Re: Should CSV parsing be stricter about mid-field quotes?

On 2023-05-13 Sa 04:20, Joel Jacobson wrote:
> On Fri, May 12, 2023, at 21:57, Andrew Dunstan wrote:
>>
>> Maybe this is unexpected by you, but it's not by me. What other sane
>> interpretation of that data could there be? And what CSV producer
>> outputs such horrible content? As you've noted, ours certainly does
>> not. Our rules are clear: quotes within quotes must be escaped
>> (default escape is by doubling the quote char). Allowing partial
>> fields to be quoted was a deliberate decision when CSV parsing was
>> implemented, because examples have been seen in the wild.
>>
>> So I don't think our behaviour is broken or needs fixing.
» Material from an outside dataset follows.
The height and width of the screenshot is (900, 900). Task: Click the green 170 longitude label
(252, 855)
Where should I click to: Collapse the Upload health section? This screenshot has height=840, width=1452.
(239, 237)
As
>> mentioned by Greg, this is an example of the adage about being
>> liberal in what you accept.
>>
>
> I understand your position, and your points are indeed in line with the
> traditional "Robustness Principle" (aka "Postel's Law") [1] from 1980,
> which
> suggests "be conservative in what you send, be liberal in what you
> accept."
> However, I'd like to offer a different perspective that might be worth
> considering.
>
> A 2021 IETF draft, "The Harmful Consequences of the Robustness
> Principle" [2],
> argues that the flexibility advocated by Postel's Law can lead to
> problems such
> as unclear specifications and a multitude of varying implementations.
> Features
> that initially seem helpful can unexpectedly turn into bugs, resulting in
> unanticipated consequences and data integrity risks.
>
> Based on the feedback from you and others, I'd like to revise my earlier
> proposal. Rather than adding an option to preserve the existing
> behavior, I now
> think it's better to simply report an error in such cases. This
> approach offers
> several benefits: it simplifies the CSV parser, reduces the risk of
> misinterpreting data due to malformed input, and prevents the
> all-too-familiar
> situation where users blindly apply an error hint without
> understanding the
> consequences.
>
> Finally, I acknowledge that we can't foresee the number of CSV
> producers that
> produce mid-field quoting, and this change may cause compatibility
> issues for
> some users. However, I consider this an acceptable tradeoff. Users
> encountering
> the error would receive a clear message explaining that mid-field
> quoting is not
> allowed and that they should change their CSV producer's settings to
> escape
> quotes by doubling the quote character. Importantly, this change
> guarantees that
> previously parsed data won't be misinterpreted, as it only enforces
> stricter
> parsing rules.
>
> [1] https://datatracker.ietf.org/doc/html/rfc761#section-2.10
> [2] https://www.ietf.org/archive/id/draft-iab-protocol-maintenance-05.html
>
>

I'm pretty reluctant to change something that's been working as designed
for almost 20 years, and about which we have hitherto had zero
complaints that I recall.

I could see an argument for a STRICT mode which would disallow partially
quoted fields, although I'd like some evidence that we're dealing with a
real problem here. Is there really a CSV producer that produces output
like that you showed in your example? And if so has anyone objected to
them about the insanity of that?

cheers

andrew

--
Andrew Dunstan
EDB:https://www.enterprisedb.com